Recent studies elucidating the cryo-EM structure of full-length IGF1R–IGF1 complex in the active state provide a potential mechanistic basis for the two observed non-frameshift hotspots in ACC17. The smaller hotspot, insertions around amino acid position 663–666, corresponds to a linker region connecting two α-CT motifs. Lengthening this linker reduced negative cooperativity and increased binding of IGF1 to IGF1R by ~50%17. The more frequent insertion hotspot, at amino acid position 1034–1049, occurs within the tyrosine kinase domain. These alterations likely operate in a similar fashion to oncogenic insertions described within kinase domains of other genes, such as EGFR, where they promote ligand-independent activation18.

Successful targeting of other tyrosine kinase hotspot non-frameshift alterations, such as in EGFR and KIT, highlights IGF1R hotspot insertions as a potential therapeutic target for investigational use of existing IGF1R inhibitors. Indeed, preclinical studies of figitumumab, lisitinib, and other IGF1R-directed therapies have demonstrated biological activity in a variety of tumor models that have activation of the IGF1R signaling axis19,20. Targeting the broad biomarker of upregulated IGF1R signaling has not translated to success in patients, where clinical trials of IGF1R inhibitors have produced disappointing results21,22. However, no studies have specifically selected for subjects with activating mutations of IGF1R itself, raising the possibility that existing inhibitors with demonstrated safety in humans could be repurposed for the rarer subset of patients with IGF1R hotspot insertions.

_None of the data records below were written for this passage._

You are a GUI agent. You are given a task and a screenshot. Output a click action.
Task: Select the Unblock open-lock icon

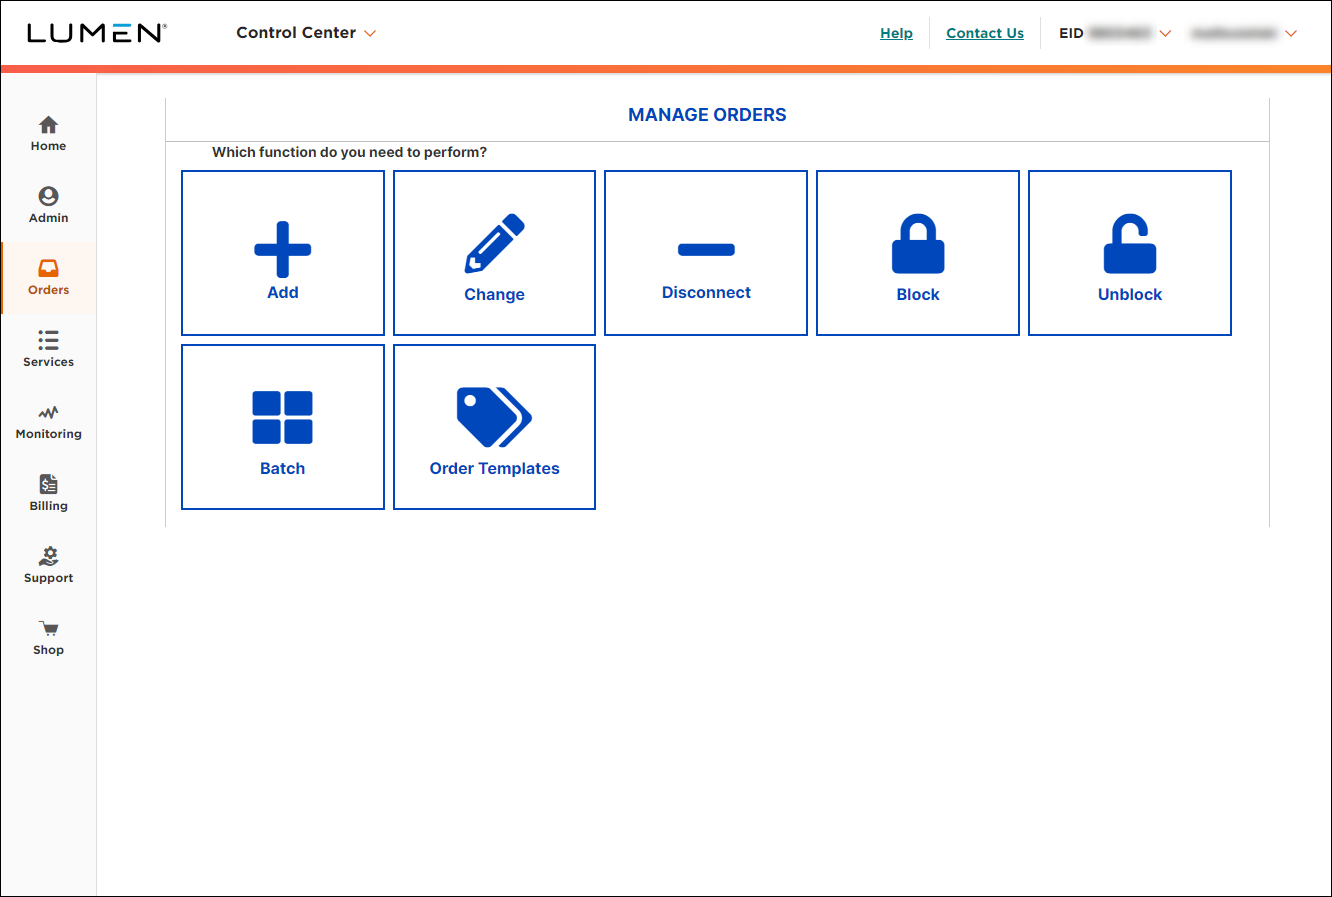click(1129, 245)
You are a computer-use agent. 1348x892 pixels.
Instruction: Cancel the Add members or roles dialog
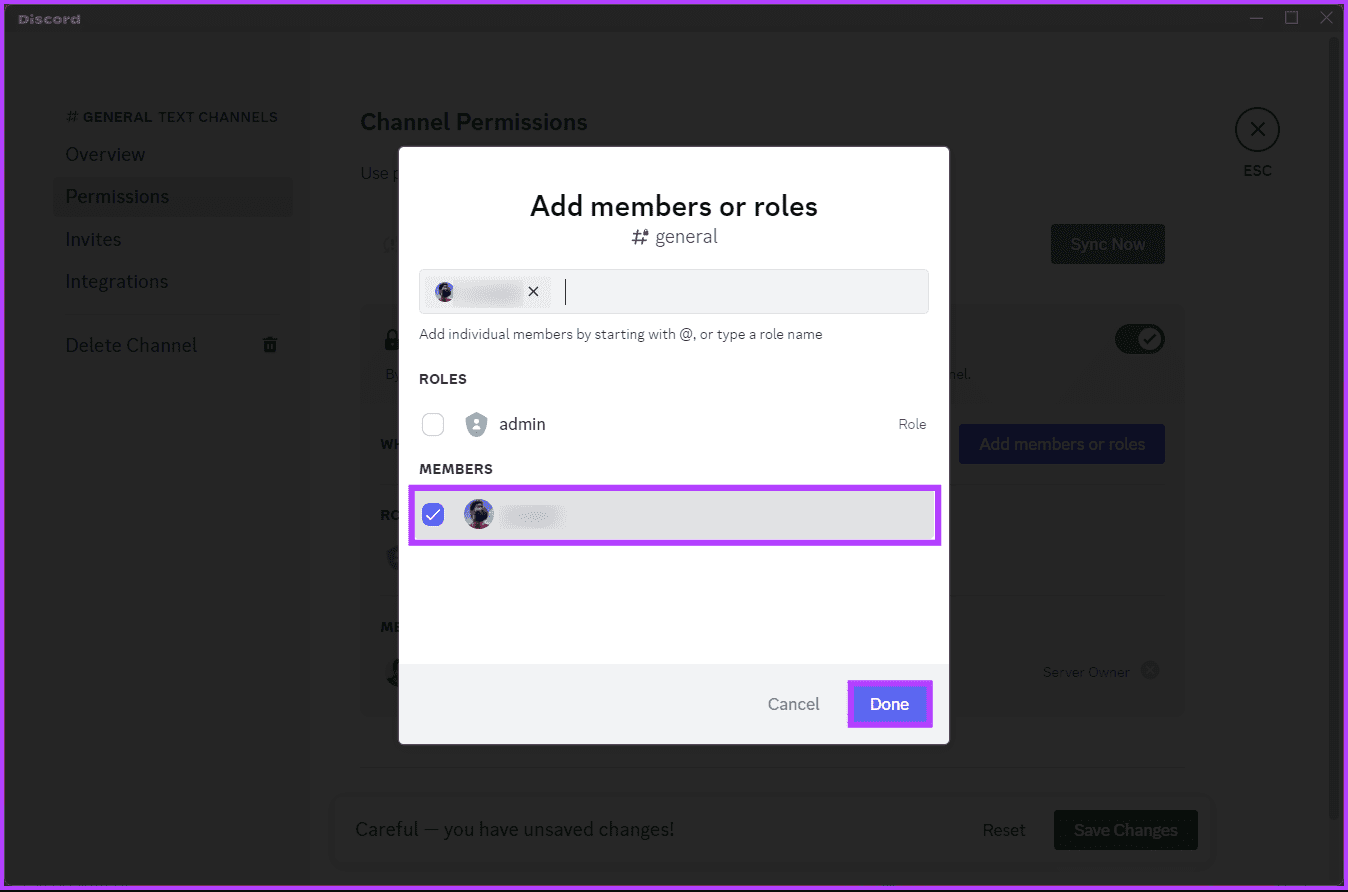(793, 704)
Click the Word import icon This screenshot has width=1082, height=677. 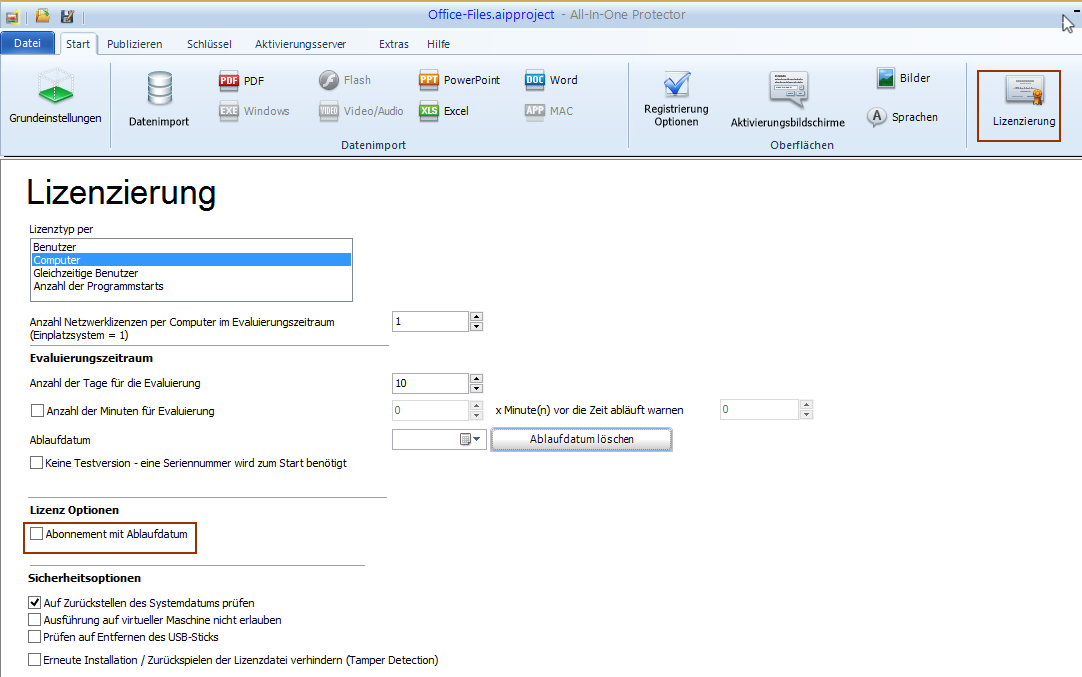click(x=536, y=81)
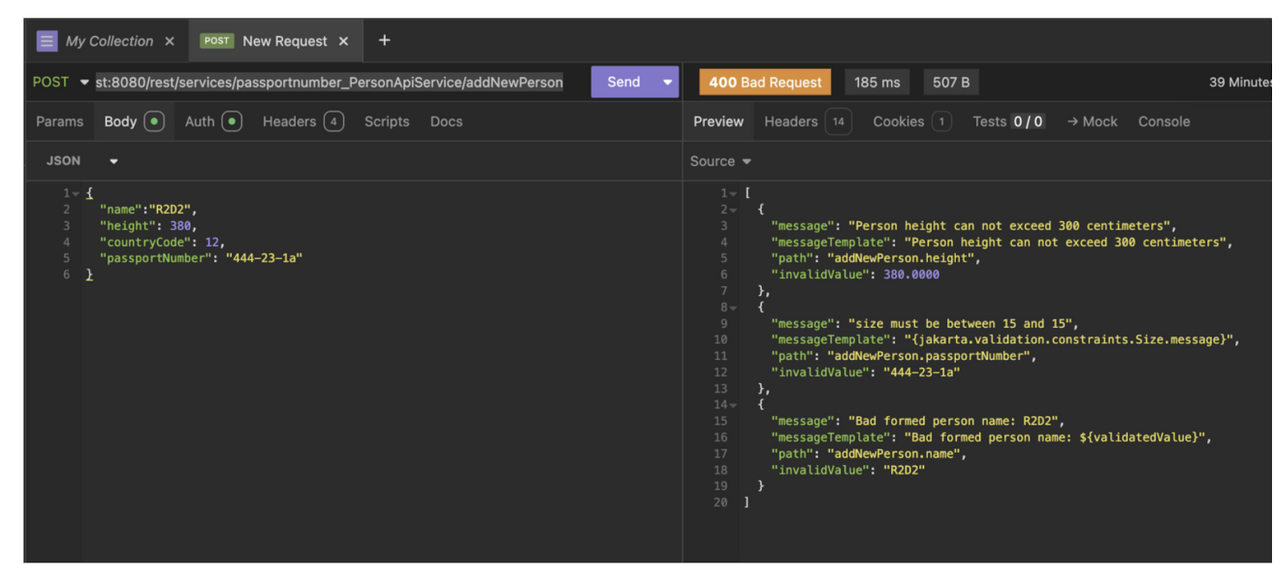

This study is limited by its retrospective observational nature, bias towards advanced stage disease, and a lack of functional confirmation for activated signaling downstream of the mutated IGF1R. Confirmation of pathologic diagnosis from outside institutions were unable to be performed for all cases. Furthermore, hotspot non-frameshift insertions may also constitute the key oncogenic drivers in non-ACC cancers, but additional conclusions were inhibited by small numbers and lack of functional data. However, the hypothesis of activated signaling is bolstered by the mouse studies and structural model. Additionally, the lack of RNA in the genomic profiling assay used presents a limitation of this study and may demonstrate an additional mechanism for MYB activation. Moreover, additional immunohistochemical analyses for IGF1R overexpression were unable to be performed given permission to perform additional testing for research purposes. Given the potential targetability of IGF1R kinase activation, additional studies are needed to further explore the functional activity and therapeutic response of IGF1R hotspot non-frameshift insertions.